Artigo 998. Afirmando que o autor é responsável por violar direitos de personalidade que não sejam o direito à vida, corpo e saúde, deve considerar a ocupação, o escopo de influência, o grau de culpa do autor e a vítima, bem como o objetivo do ato, Fatores como métodos e consequências.

Artigo 999. Nos casos em que sejam realizadas reportagens, supervisão da opinião pública etc. para o interesse público, o nome, nome, retrato, informações pessoais etc. do sujeito civil poderá ser razoavelmente usado; se o uso de uma violação irracional dos direitos de personalidade do sujeito civil for suportado pelo civil responsabilidade.

Artigo 1000. Se o agressor assumir responsabilidades civis, tais como eliminar influência, restaurar reputação, pedir desculpas por violar direitos de personalidade etc., será equivalente à maneira específica do ato e ao escopo da influência causada. (CHINA, 2020, Tradução livre).

Destacam-se, ainda, nesse mesmo contexto os artigos 1.032 e 1.033 os quais em termos mais específicos proíbem as atividades que infrinjam o direito de um indivíduo à privacidade, tais como espionar, escutar, fotografar ou filmar partes ou espaços privados do corpo, ou enviar mensagens indesejadas. Já os artigos 1034 a 1039 tratam especificamente do processamento de informações pessoais, como se pode depreender da leitura dos citados dispositivos integrantes do capítulo VI, sobre a privacidade e proteção das informações pessoais:

Artigo 1032. As pessoas singulares gozam do direito à privacidade. Nenhuma organização ou indivíduo pode infringir os direitos de privacidade de terceiros por meio de espionagem, intrusão, divulgação, divulgação, etc. Privacidade é a tranquilidade da vida privada de pessoas físicas e espaços privados, atividades particulares e informações privadas que não desejam ser conhecidas por outras pessoas.

Artigo 1033. Salvo disposição em contrário da lei ou do consentimento expresso do titular do direito, nenhuma organização ou indivíduo poderá cometer os seguintes atos: (1) Invadir a vida privada de outras pessoas por telefone, SMS, ferramentas de mensagens instantâneas, e-mails, folhetos, etc .; (2) Entrar, fotografar e espiar em espaços privados, como casas de outras pessoas e quartos de hotel; (3) Filmar, espiar, espionar e divulgar as atividades privadas de terceiros; (4) filmar e espiar as partes íntimas dos corpos de outras pessoas; (5) Manipulação de informações privadas de terceiros; (6) Violar a privacidade de outras pessoas de outras maneiras.

Artigo 1034. As informações pessoais de pessoas físicas são protegidas por lei.
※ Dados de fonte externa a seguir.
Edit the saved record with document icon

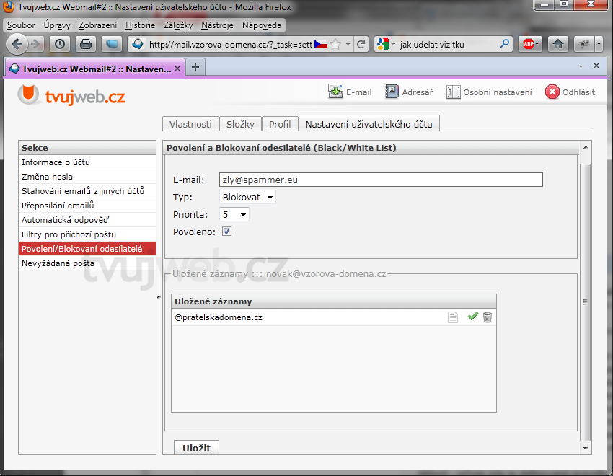(x=453, y=317)
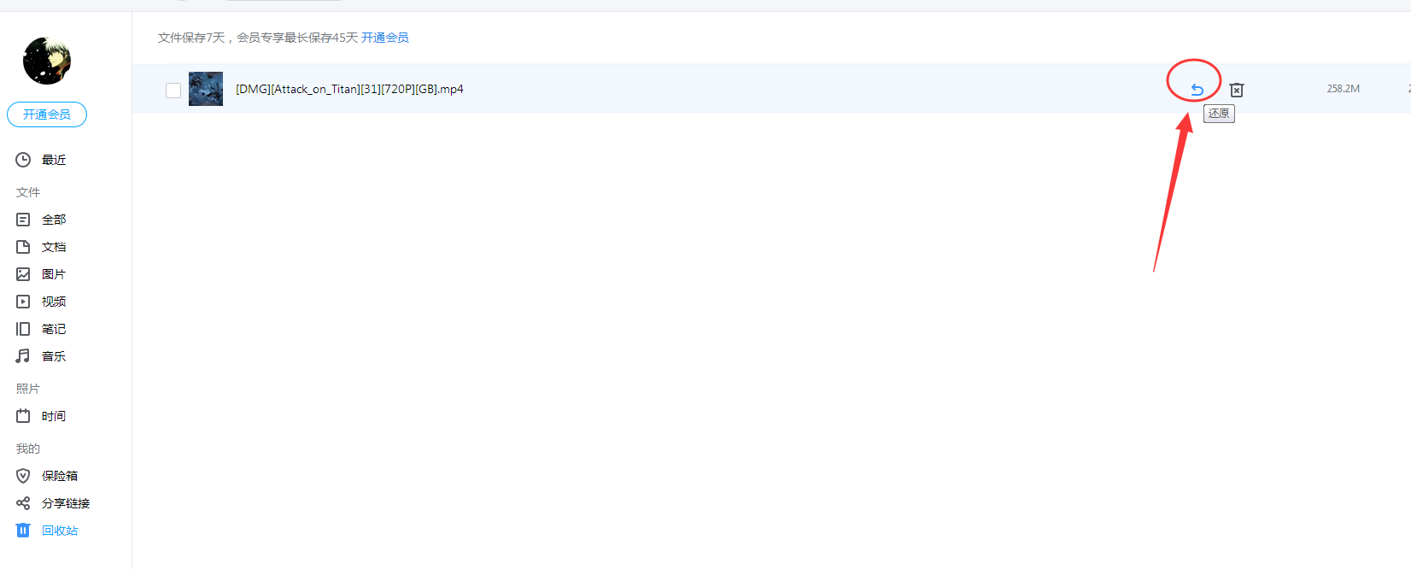Go to 分享链接 shared links
Viewport: 1411px width, 569px height.
coord(65,503)
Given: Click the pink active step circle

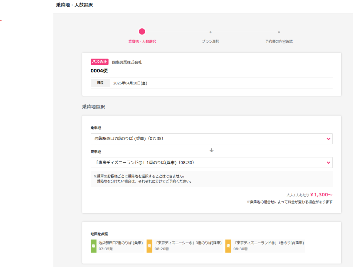Looking at the screenshot, I should tap(142, 32).
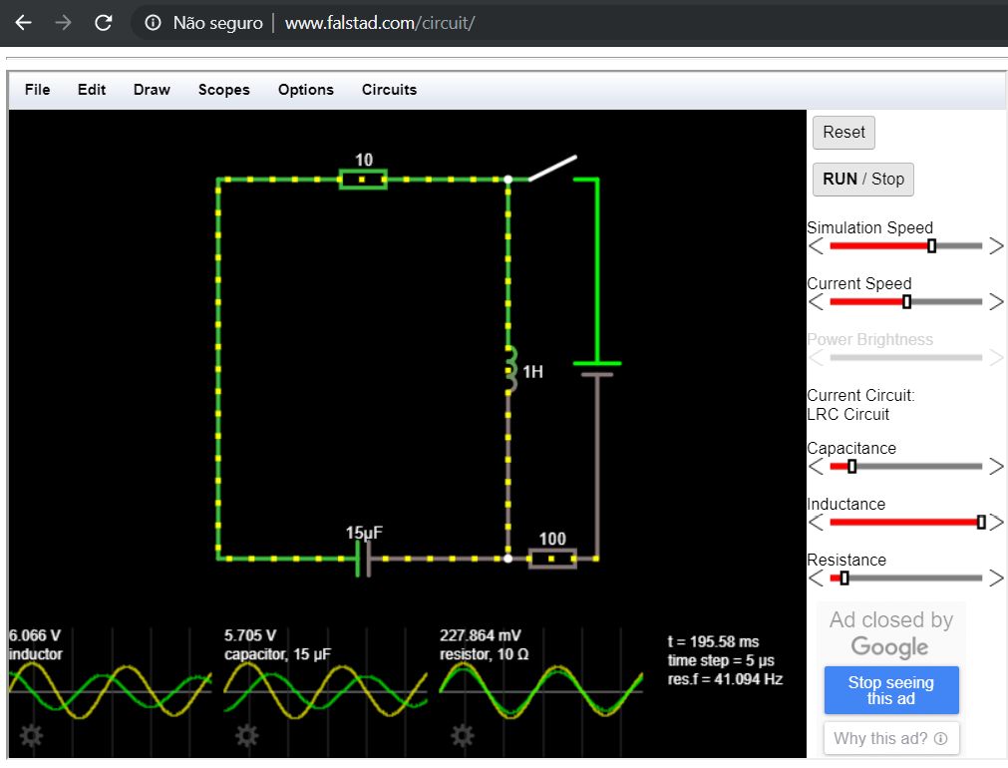The height and width of the screenshot is (768, 1008).
Task: Open the capacitor scope settings gear
Action: [x=246, y=736]
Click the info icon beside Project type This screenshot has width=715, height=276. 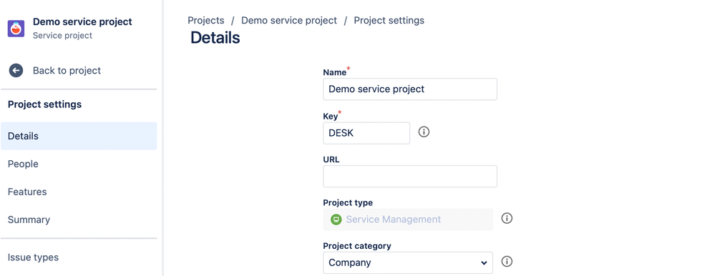tap(507, 218)
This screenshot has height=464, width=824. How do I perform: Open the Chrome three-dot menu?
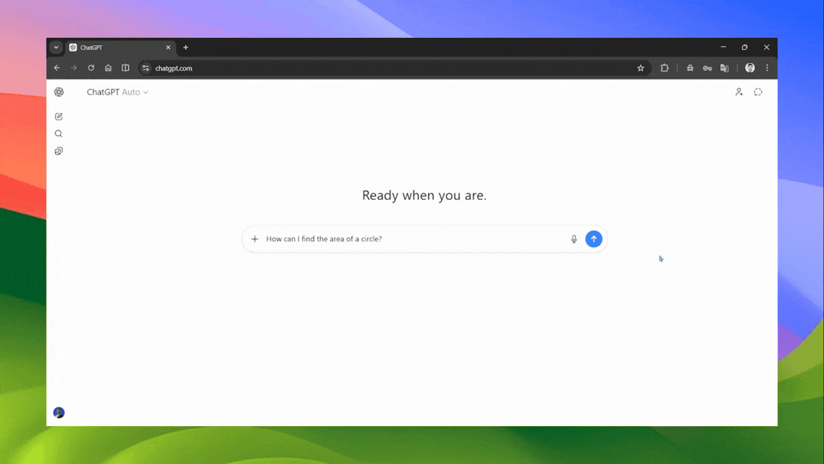pos(767,68)
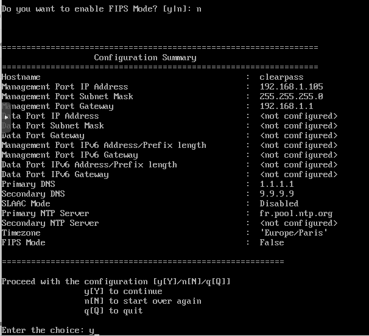This screenshot has width=369, height=336.
Task: Click the 'y[Y] to continue' option line
Action: pos(123,292)
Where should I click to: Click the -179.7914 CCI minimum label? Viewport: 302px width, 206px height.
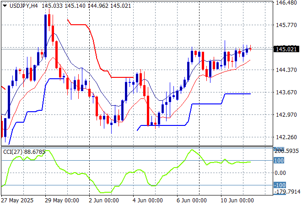point(287,192)
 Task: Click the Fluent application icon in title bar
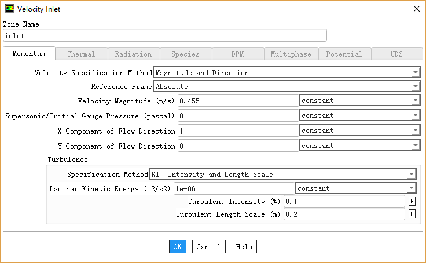10,9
Informações pessoais são várias informações registradas eletronicamente ou de outras maneiras que podem identificar uma pessoa singular específica sozinha ou em combinação com outras informações, incluindo o nome da pessoa singular, data de nascimento, número de identificação, número biométrico, endereço, número de telefone, endereço de e-mail e saúde Informações, informações sobre o paradeiro, etc. As informações privadas nas informações pessoais serão regidas pelos direitos de privacidade; se não houver regulamento, os regulamentos relativos à proteção de informações pessoais serão aplicáveis.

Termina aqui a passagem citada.